Action item: As the lines appear below, please set them down exactly, starting at the first and finishing with the one containing "[region] (672, 396)".

Records from a data source
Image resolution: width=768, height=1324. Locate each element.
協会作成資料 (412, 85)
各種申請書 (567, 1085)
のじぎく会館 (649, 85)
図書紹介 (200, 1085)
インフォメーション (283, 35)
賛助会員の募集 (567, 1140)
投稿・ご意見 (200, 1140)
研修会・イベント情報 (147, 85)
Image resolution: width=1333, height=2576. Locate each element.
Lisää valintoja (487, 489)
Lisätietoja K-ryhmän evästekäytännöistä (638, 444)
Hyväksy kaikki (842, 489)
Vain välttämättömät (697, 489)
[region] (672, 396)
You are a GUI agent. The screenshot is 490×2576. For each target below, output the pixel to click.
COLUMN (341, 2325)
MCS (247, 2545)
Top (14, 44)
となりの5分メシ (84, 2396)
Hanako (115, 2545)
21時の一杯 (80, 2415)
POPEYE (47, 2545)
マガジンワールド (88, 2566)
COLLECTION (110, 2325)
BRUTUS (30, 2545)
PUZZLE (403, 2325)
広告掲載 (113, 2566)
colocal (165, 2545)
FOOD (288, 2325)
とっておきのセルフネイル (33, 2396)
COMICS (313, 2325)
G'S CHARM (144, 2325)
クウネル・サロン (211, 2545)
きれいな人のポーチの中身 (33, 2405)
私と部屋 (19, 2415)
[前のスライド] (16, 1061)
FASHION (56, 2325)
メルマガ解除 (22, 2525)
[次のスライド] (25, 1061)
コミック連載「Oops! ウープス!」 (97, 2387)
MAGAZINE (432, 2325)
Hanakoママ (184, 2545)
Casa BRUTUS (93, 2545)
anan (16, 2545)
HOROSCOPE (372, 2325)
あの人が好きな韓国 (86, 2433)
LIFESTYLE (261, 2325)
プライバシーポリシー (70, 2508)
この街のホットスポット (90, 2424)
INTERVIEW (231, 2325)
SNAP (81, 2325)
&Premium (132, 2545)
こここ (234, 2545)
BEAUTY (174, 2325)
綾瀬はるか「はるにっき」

The completed task:
Image resolution: width=768, height=1324. Locate each element.
協会作成資料 (412, 85)
各種申請書 (567, 1085)
のじぎく会館 (649, 85)
図書紹介 (200, 1085)
インフォメーション (283, 35)
賛助会員の募集 (567, 1140)
投稿・ご意見 (200, 1140)
研修会・イベント情報 (147, 85)
Image resolution: width=1333, height=2576. Locate each element.
Lisää valintoja (487, 489)
Lisätietoja K-ryhmän evästekäytännöistä (638, 444)
Hyväksy kaikki (842, 489)
Vain välttämättömät (697, 489)
[region] (672, 396)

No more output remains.